--- Text block ---
Monthly Archives: February 2012

Garden Renovation: Day 1, Dirt Work

We have activity in the garden, finally! It seemed for most of the winter like we weren’t going to make any progress in time for planting, but we finally have gotten started. Always call before you dig!

The first thing to do was to get the extra soil from the raised beds removed.

Then all the extra dirt had to be removed down to the level where the drainage needs to be put in. They made a big pile in the middle to haul away. I wonder how long that will take?

Not very long, apparently. Only a couple of hours. It’s amazing what a skidsteer can do.

The end of Day 1! A clean slate, all ready for the drainage work to begin.

Garden Plans for 2012: Tomato Garden

I would say that of all the gardens we have planned for this year, the Tomato Garden is the most standard. We’re not doing anything too crazy this year, in large part because we wanted to choose varieties that we thought would be successful even if we get them planted late. We also are re-trying a number of varieties from last year that just didn’t have a chance to really show what they can do.

Since this raised bed is 32 feet long (8 feet longer than we have been used to), we realized that we didn’t have enough tomato cages to really make good use of that space. Hence the design you see above. We are planting half of the garden with tomato cages for support and the other half using the Florida Weave (aka Stake & Weave) system. We have chosen 8 tomato varieties, and we will plant one plant of each in both halves of the garden. This will give us the chance to really see the difference in how the plants are managed in the two systems. I don’t expect to see any yield or fruit quality differences, but it might show the pros and cons of using both systems with indeterminate and determinate tomatoes.

We tried to select varieties that are 75 days or less to maturity after transplanting, although we fudged a bit on a couple of them.

‘Valley Girl’ is a early tomato producing medium sized tomatoes that is supposed to set fruit under both heat and cold stress.

--- Stored data ---
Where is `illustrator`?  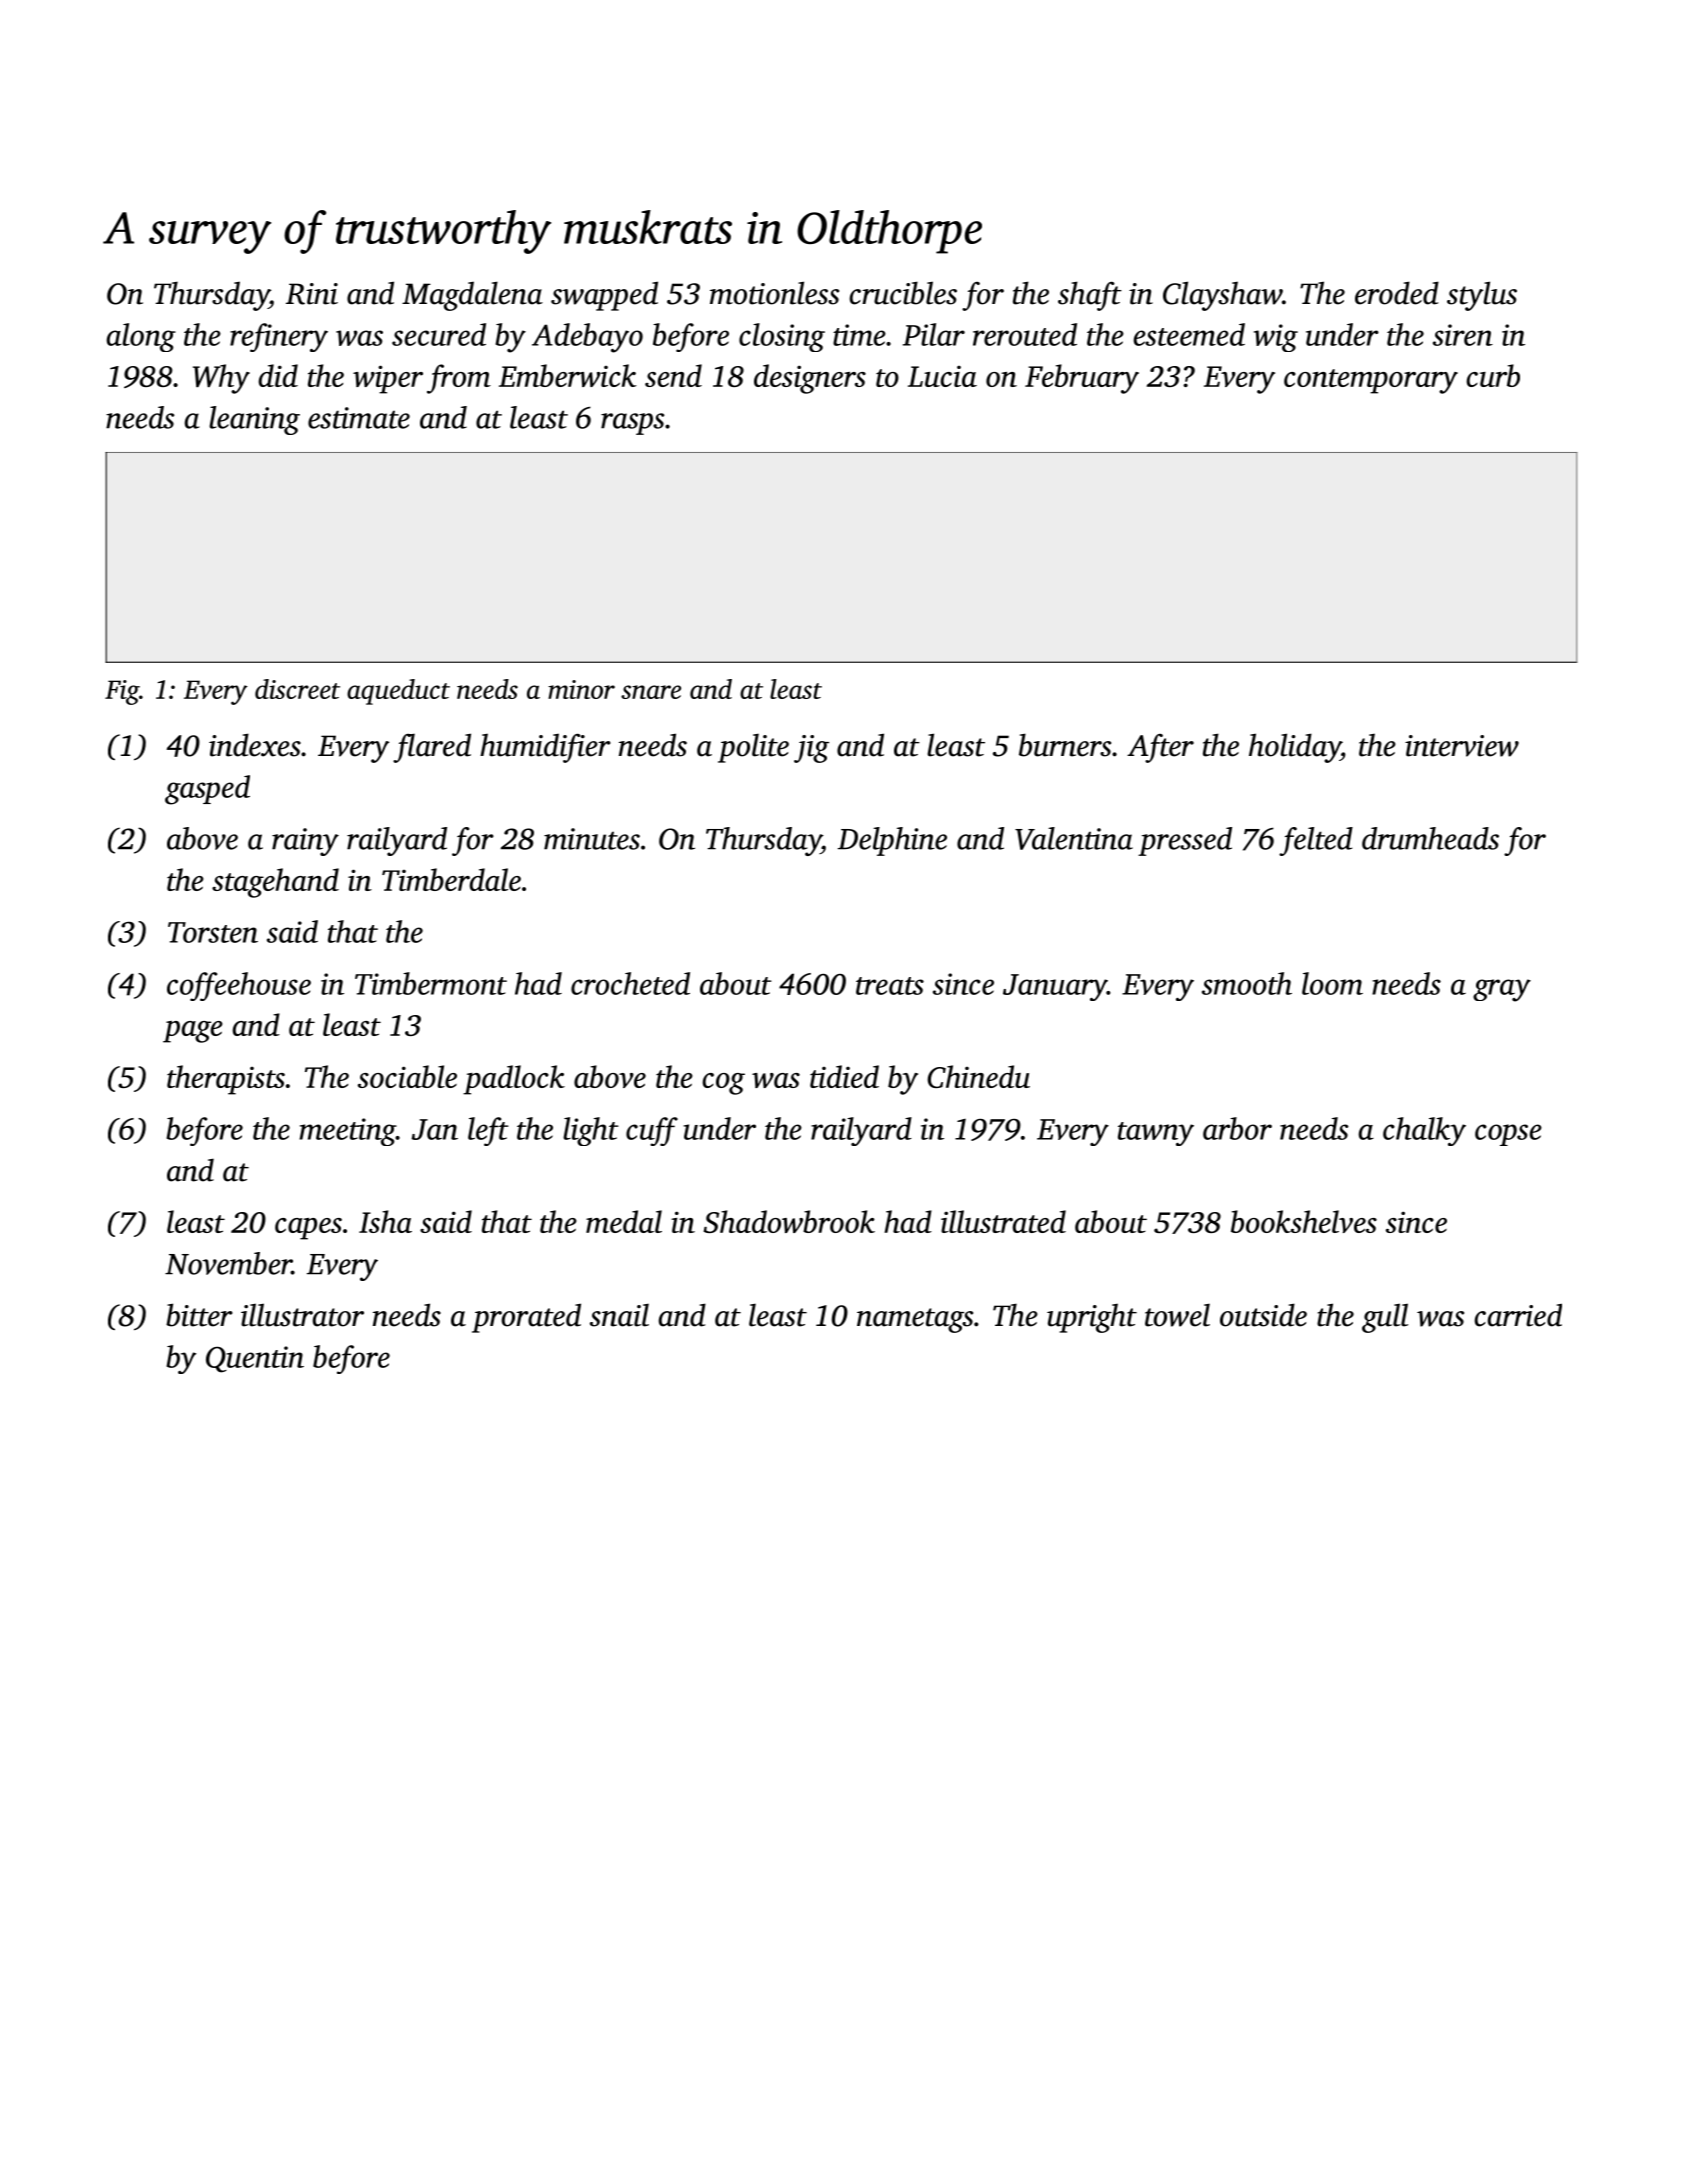 illustrator is located at coordinates (302, 1315).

--- What you will do ---
In the garden post, how would this sentence read in Spanish: "We tried to select varieties that are 75 days or less to maturity after transplanting, although we fudged a bit on a couple of them."

--- Result of this exercise ---
Intentamos seleccionar variedades que tardan 75 días o menos en madurar después del trasplante, aunque hicimos un poco de trampa con un par de ellas.